* Start DATASET *

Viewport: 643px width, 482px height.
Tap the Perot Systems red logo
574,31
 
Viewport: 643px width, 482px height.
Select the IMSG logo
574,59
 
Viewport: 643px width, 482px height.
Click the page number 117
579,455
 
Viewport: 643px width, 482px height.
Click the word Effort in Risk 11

* End DATASET *
* Start DATASET *

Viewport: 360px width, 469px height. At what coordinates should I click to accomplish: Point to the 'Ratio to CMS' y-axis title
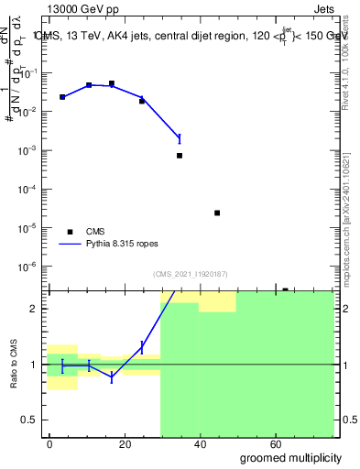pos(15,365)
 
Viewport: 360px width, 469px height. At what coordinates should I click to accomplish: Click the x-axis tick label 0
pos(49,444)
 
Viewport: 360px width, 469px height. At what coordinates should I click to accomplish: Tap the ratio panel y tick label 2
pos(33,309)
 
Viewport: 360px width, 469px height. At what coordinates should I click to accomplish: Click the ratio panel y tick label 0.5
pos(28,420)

* End DATASET *
* Start DATASET *

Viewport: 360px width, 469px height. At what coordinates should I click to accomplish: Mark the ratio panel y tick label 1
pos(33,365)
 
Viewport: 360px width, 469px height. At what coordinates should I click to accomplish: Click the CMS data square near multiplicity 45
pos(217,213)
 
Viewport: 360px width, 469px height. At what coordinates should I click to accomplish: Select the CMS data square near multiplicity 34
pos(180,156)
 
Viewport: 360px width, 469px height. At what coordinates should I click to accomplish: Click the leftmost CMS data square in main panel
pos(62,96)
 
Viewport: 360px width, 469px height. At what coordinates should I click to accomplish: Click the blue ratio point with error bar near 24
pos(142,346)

* End DATASET *

_PROMPT_
Can you write out, word for word, the records between the line holding "tick label 1" and the line holding "pos(217,213)", inclusive?

_EXERCISE RESULT_
Viewport: 360px width, 469px height. At what coordinates should I click to accomplish: Mark the ratio panel y tick label 1
pos(33,365)
 
Viewport: 360px width, 469px height. At what coordinates should I click to accomplish: Click the CMS data square near multiplicity 45
pos(217,213)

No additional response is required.